▸ Activity: Quote the data below in full, please, without altering anything.

+ + + +

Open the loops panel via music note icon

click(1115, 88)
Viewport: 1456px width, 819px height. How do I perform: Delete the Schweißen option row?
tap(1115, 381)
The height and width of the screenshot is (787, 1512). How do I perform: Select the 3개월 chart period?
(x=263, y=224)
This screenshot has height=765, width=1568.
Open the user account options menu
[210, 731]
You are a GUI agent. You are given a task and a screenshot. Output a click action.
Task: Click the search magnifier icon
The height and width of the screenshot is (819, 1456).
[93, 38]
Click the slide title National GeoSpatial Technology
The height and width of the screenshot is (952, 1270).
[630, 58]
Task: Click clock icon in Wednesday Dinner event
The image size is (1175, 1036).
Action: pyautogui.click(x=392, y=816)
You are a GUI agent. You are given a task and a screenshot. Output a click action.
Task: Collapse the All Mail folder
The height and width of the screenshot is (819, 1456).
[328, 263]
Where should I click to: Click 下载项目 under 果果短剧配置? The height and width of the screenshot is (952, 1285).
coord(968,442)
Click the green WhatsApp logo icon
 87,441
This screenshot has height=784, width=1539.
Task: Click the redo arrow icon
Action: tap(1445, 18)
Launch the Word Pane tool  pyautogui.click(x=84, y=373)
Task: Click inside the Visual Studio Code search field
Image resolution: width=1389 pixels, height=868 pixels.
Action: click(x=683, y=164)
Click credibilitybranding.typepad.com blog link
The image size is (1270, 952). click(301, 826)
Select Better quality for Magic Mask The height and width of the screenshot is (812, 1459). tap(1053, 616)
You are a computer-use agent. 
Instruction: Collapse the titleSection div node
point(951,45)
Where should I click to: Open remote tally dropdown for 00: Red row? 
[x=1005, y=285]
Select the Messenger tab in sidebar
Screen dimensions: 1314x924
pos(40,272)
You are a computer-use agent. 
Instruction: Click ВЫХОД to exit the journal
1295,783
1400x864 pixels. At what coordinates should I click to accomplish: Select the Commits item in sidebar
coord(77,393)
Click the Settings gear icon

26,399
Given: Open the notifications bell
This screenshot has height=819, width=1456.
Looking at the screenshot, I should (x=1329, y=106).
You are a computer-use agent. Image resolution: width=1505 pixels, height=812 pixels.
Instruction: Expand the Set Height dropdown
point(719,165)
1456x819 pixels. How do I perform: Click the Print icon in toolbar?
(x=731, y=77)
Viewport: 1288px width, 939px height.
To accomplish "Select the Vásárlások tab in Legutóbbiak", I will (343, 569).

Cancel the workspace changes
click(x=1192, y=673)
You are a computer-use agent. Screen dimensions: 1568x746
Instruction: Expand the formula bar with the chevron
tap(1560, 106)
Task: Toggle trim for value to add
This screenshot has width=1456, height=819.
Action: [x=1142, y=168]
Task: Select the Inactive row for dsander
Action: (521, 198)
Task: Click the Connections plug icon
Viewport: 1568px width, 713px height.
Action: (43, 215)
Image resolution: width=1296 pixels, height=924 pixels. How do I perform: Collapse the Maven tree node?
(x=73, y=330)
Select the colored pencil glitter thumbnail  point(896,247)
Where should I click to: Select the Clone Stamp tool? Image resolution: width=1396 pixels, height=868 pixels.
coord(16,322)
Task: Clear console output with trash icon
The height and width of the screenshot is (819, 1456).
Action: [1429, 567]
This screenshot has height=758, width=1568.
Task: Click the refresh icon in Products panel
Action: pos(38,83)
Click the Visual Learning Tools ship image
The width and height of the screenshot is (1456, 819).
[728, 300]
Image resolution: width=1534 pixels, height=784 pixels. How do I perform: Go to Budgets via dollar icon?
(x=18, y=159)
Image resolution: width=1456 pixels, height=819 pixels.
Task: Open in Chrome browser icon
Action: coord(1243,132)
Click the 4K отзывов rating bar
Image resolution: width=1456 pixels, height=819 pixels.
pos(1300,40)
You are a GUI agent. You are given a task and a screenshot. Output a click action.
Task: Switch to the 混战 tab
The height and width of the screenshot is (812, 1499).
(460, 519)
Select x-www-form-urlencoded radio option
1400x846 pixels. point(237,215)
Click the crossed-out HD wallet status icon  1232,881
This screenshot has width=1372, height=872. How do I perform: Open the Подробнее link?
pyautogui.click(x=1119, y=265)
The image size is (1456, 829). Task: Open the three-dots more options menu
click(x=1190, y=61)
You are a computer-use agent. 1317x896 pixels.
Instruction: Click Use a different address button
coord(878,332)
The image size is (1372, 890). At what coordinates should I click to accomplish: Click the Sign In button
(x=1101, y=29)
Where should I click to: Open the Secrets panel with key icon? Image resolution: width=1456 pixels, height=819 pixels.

+ + + +

▸ Response to this task:
Open the loops panel via music note icon

click(1115, 88)
Viewport: 1456px width, 819px height. How do I perform: Delete the Schweißen option row?
tap(1115, 381)
The height and width of the screenshot is (787, 1512). How do I perform: Select the 3개월 chart period?
(x=263, y=224)
This screenshot has height=765, width=1568.
Open the user account options menu
[210, 731]
You are a GUI agent. You are given a task and a screenshot. Output a click action.
Task: Click the search magnifier icon
The height and width of the screenshot is (819, 1456).
[93, 38]
Click the slide title National GeoSpatial Technology
The height and width of the screenshot is (952, 1270).
[630, 58]
Task: Click clock icon in Wednesday Dinner event
The image size is (1175, 1036).
Action: pyautogui.click(x=392, y=816)
You are a GUI agent. You are given a task and a screenshot. Output a click action.
Task: Collapse the All Mail folder
The height and width of the screenshot is (819, 1456).
[328, 263]
Where should I click to: Click 下载项目 under 果果短剧配置? The height and width of the screenshot is (952, 1285).
coord(968,442)
Click the green WhatsApp logo icon
 87,441
This screenshot has height=784, width=1539.
Task: Click the redo arrow icon
Action: tap(1445, 18)
Launch the Word Pane tool  pyautogui.click(x=84, y=373)
Task: Click inside the Visual Studio Code search field
Image resolution: width=1389 pixels, height=868 pixels.
Action: click(x=683, y=164)
Click credibilitybranding.typepad.com blog link
The image size is (1270, 952). click(301, 826)
Select Better quality for Magic Mask The height and width of the screenshot is (812, 1459). tap(1053, 616)
You are a computer-use agent. 
Instruction: Collapse the titleSection div node
point(951,45)
Where should I click to: Open remote tally dropdown for 00: Red row? 
[x=1005, y=285]
Select the Messenger tab in sidebar
Screen dimensions: 1314x924
pos(40,272)
You are a computer-use agent. 
Instruction: Click ВЫХОД to exit the journal
1295,783
1400x864 pixels. At what coordinates should I click to accomplish: Select the Commits item in sidebar
coord(77,393)
Click the Settings gear icon

26,399
Given: Open the notifications bell
This screenshot has height=819, width=1456.
Looking at the screenshot, I should (x=1329, y=106).
You are a computer-use agent. Image resolution: width=1505 pixels, height=812 pixels.
Instruction: Expand the Set Height dropdown
point(719,165)
1456x819 pixels. How do I perform: Click the Print icon in toolbar?
(x=731, y=77)
Viewport: 1288px width, 939px height.
To accomplish "Select the Vásárlások tab in Legutóbbiak", I will (343, 569).

Cancel the workspace changes
click(x=1192, y=673)
You are a computer-use agent. Screen dimensions: 1568x746
Instruction: Expand the formula bar with the chevron
tap(1560, 106)
Task: Toggle trim for value to add
This screenshot has width=1456, height=819.
Action: [x=1142, y=168]
Task: Select the Inactive row for dsander
Action: (521, 198)
Task: Click the Connections plug icon
Viewport: 1568px width, 713px height.
Action: (43, 215)
Image resolution: width=1296 pixels, height=924 pixels. How do I perform: Collapse the Maven tree node?
(x=73, y=330)
Select the colored pencil glitter thumbnail  point(896,247)
Where should I click to: Select the Clone Stamp tool? Image resolution: width=1396 pixels, height=868 pixels.
coord(16,322)
Task: Clear console output with trash icon
The height and width of the screenshot is (819, 1456).
Action: [1429, 567]
This screenshot has height=758, width=1568.
Task: Click the refresh icon in Products panel
Action: pos(38,83)
Click the Visual Learning Tools ship image
The width and height of the screenshot is (1456, 819).
[728, 300]
Image resolution: width=1534 pixels, height=784 pixels. How do I perform: Go to Budgets via dollar icon?
(x=18, y=159)
Image resolution: width=1456 pixels, height=819 pixels.
Task: Open in Chrome browser icon
Action: coord(1243,132)
Click the 4K отзывов rating bar
Image resolution: width=1456 pixels, height=819 pixels.
pos(1300,40)
You are a GUI agent. You are given a task and a screenshot. Output a click action.
Task: Switch to the 混战 tab
The height and width of the screenshot is (812, 1499).
(460, 519)
Select x-www-form-urlencoded radio option
1400x846 pixels. point(237,215)
Click the crossed-out HD wallet status icon  1232,881
This screenshot has width=1372, height=872. How do I perform: Open the Подробнее link?
pyautogui.click(x=1119, y=265)
The image size is (1456, 829). Task: Open the three-dots more options menu
click(x=1190, y=61)
You are a computer-use agent. 1317x896 pixels.
Instruction: Click Use a different address button
coord(878,332)
The image size is (1372, 890). At what coordinates should I click to accomplish: Click the Sign In button
(x=1101, y=29)
Where should I click to: Open the Secrets panel with key icon? Image resolution: width=1456 pixels, height=819 pixels.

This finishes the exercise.